The two-volume ‘Codex of the Endangered Species Act’ takes a long look back — and forward.

The Endangered Species Act we know today was developed by Nixon administration staffers and introduced as a House bill in February 1972. The ensuing debates in the House and Senate were substantive and, from our weary modern perspective, almost comically earnest and optimistic. Even Nixon, who by the end of 1973 was facing impeachment proceedings for his role in the Watergate scandal, marked his signing of the law with the cheerful prediction that “America will be more beautiful in the years ahead.” The Endangered Species Act was — and remains — one of the most powerful environmental laws in the world.

As historian Lowell Baier recounts in The Codex of the Endangered Species Act, the law that initially enjoyed such wide approval would attract increasing criticism, deepening existing divisions over land and governance in the Western U.S. and elsewhere. The Endangered Species Act’s allies within and without the federal government have protected its essentials through decades of attacks. But as Baier notes, the chronic controversy has also kept the law largely frozen in time, unable to adapt to new circumstances or realize its full potential. Half a century in, the Endangered Species Act remains unfinished business.

THOSE OF US WHO GREW UP with the Endangered Species Act — I was born 10 days after Nixon signed it — learned early on that extinction was not just for dinosaurs. Sometime in elementary school, many of us got a double-edged lesson: Yes, extinction could still happen, even to the animals and plants we knew and loved, but now there wasa law against it. That the adults who delivered this news seemed to believe it themselves was enormously reassuring, especially during a time of palpable Cold War anxiety. Extinction was possible, but unlike nuclear war, it was simply not allowed.

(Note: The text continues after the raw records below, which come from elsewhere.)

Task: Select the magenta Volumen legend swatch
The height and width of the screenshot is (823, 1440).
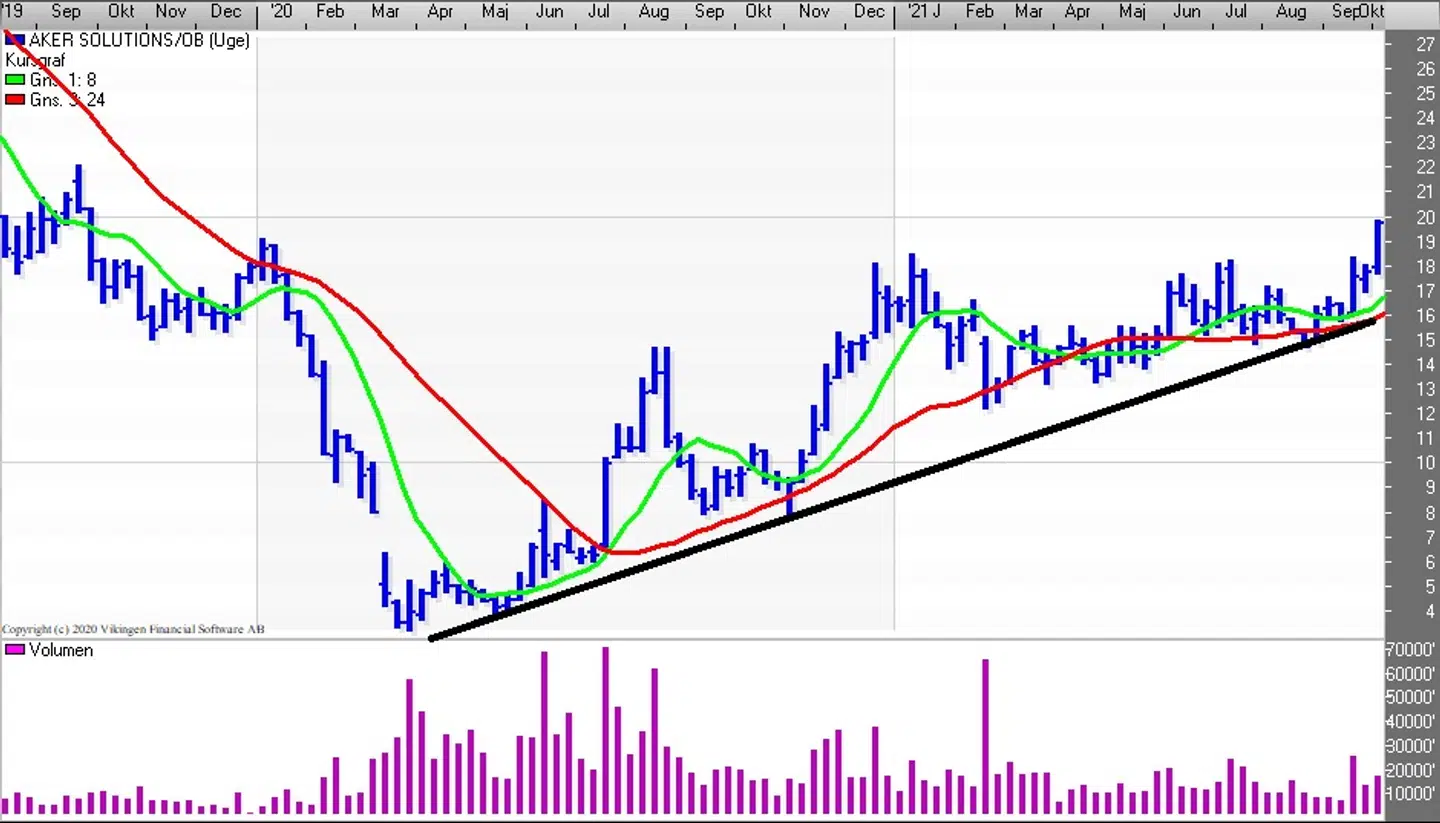Action: coord(15,650)
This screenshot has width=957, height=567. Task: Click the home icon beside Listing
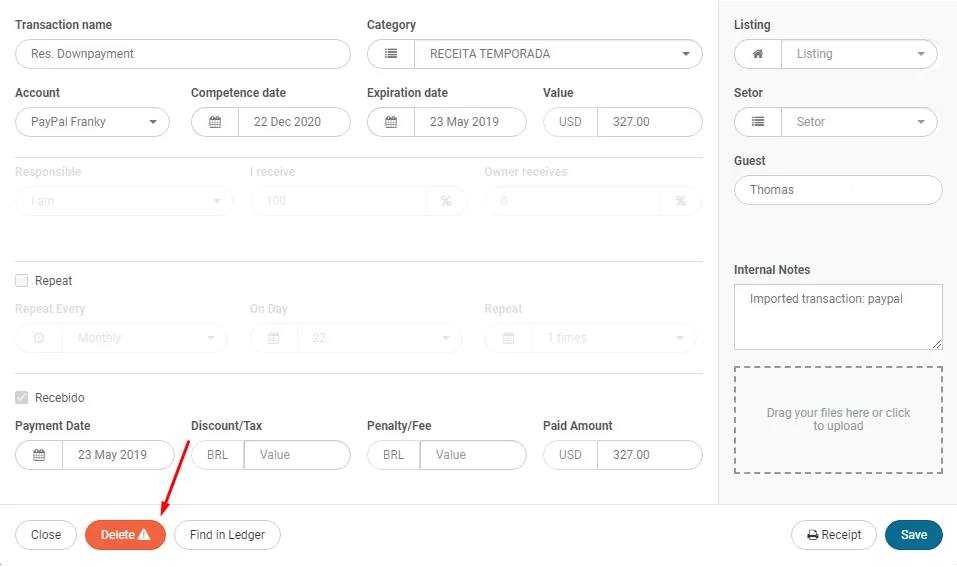758,54
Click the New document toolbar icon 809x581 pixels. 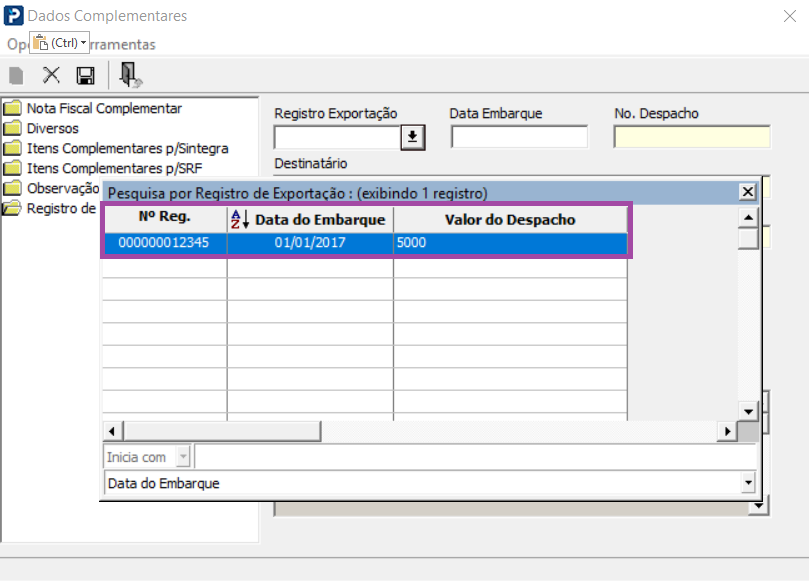[x=16, y=75]
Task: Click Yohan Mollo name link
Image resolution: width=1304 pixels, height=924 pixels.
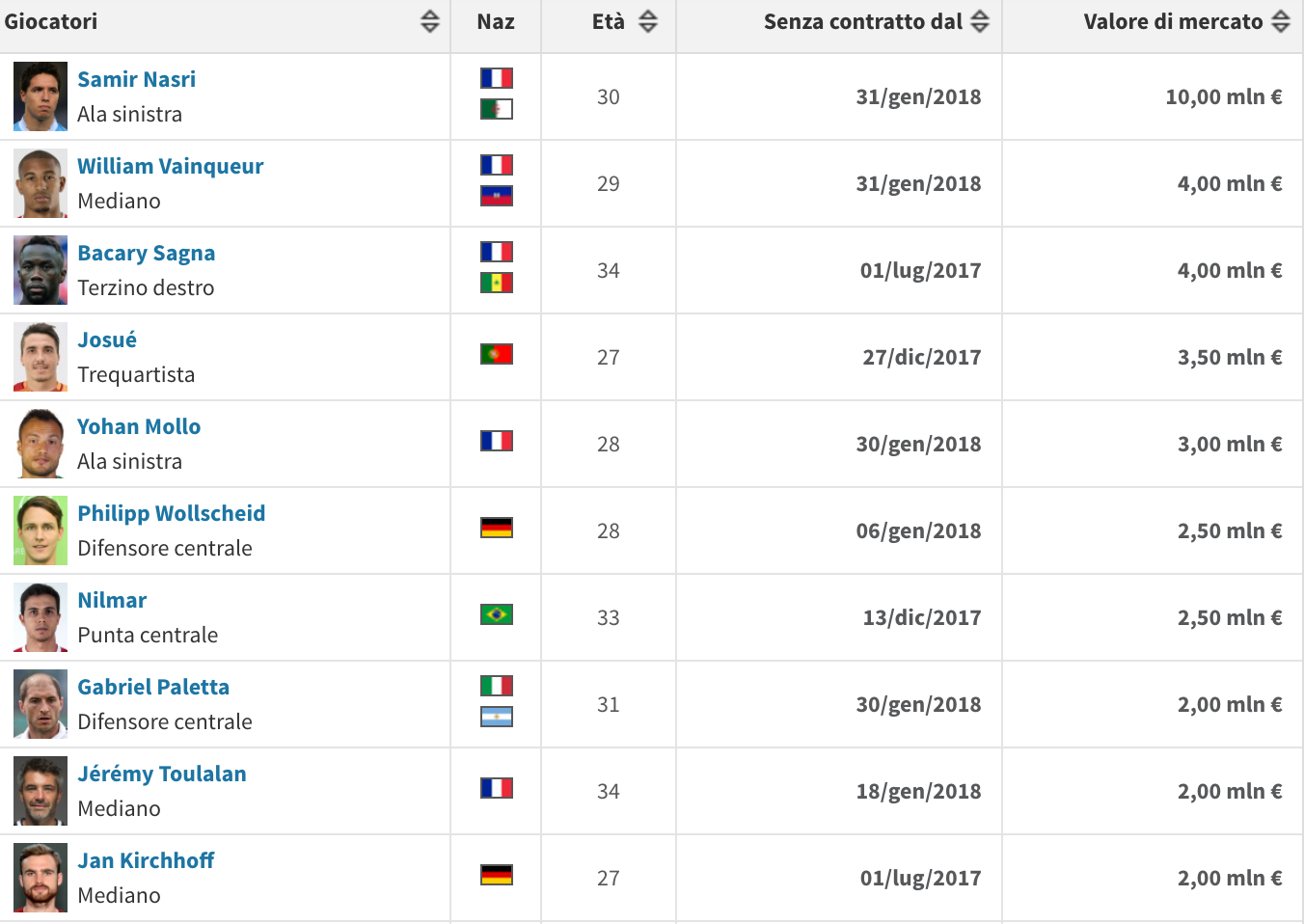Action: (x=139, y=426)
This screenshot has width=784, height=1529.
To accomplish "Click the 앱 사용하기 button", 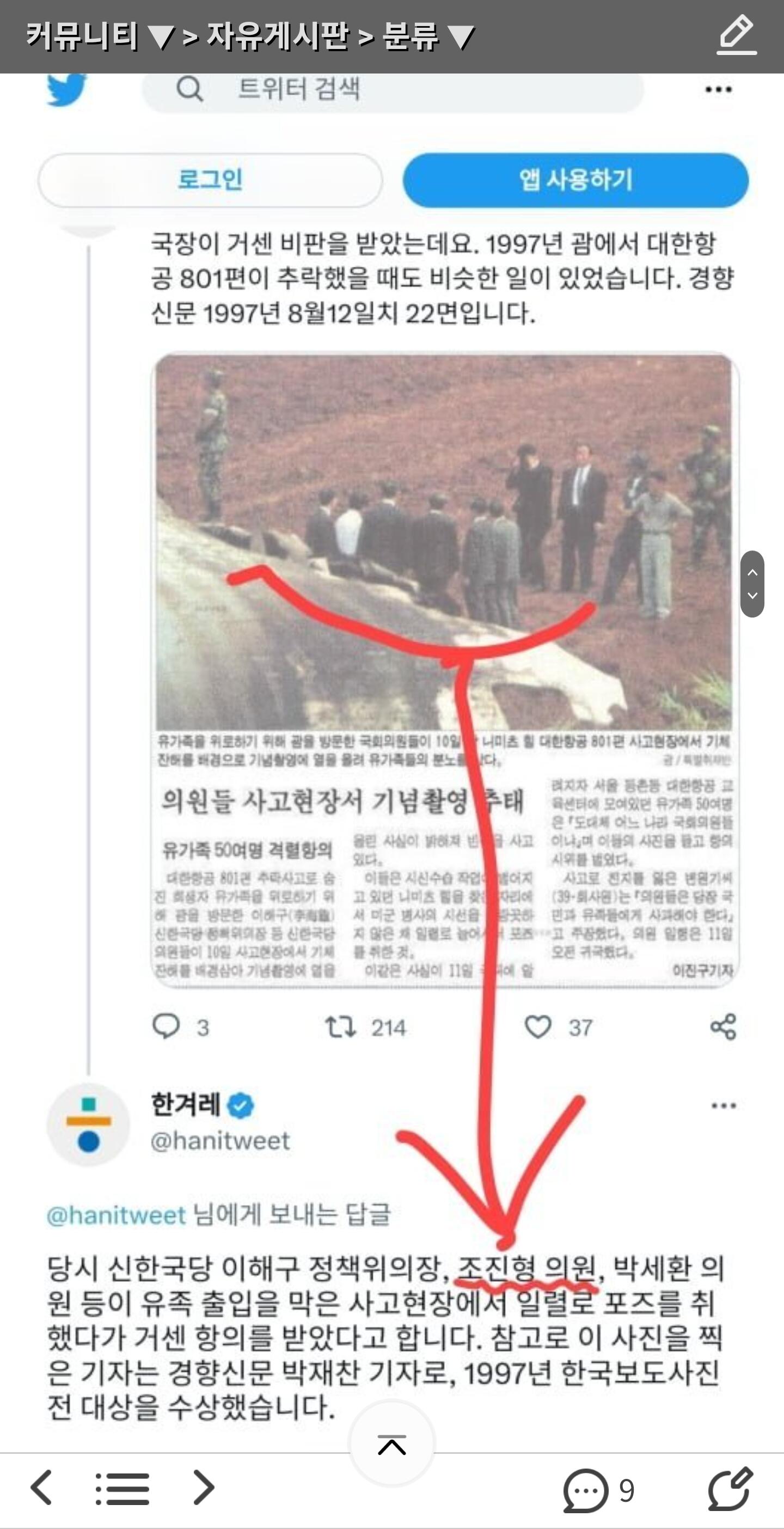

What we didn’t know, of course, was that this comforting idea had already collided with reality. In 1978, after University of Tennessee law student Hiram Hill and his professor, Zygmunt Plater, secured Endangered Species Act protection for a tiny fish called the snail darter, the Supreme Court ruled that construction of a $116 million dam on the Little Tennessee River had to be halted to protect the species. Eventually, Congress approved an exemption to the law, and the Tellico Dam was completed — while the snail darter, which was later discovered in nearby streams, was declared recovered and removed from the list of threatened and endangered species in 2022. The dispute, which made national headlines, reminded legislators and the public that the Endangered Species Act was designed to protect all species, even the smallest, regardless of cost.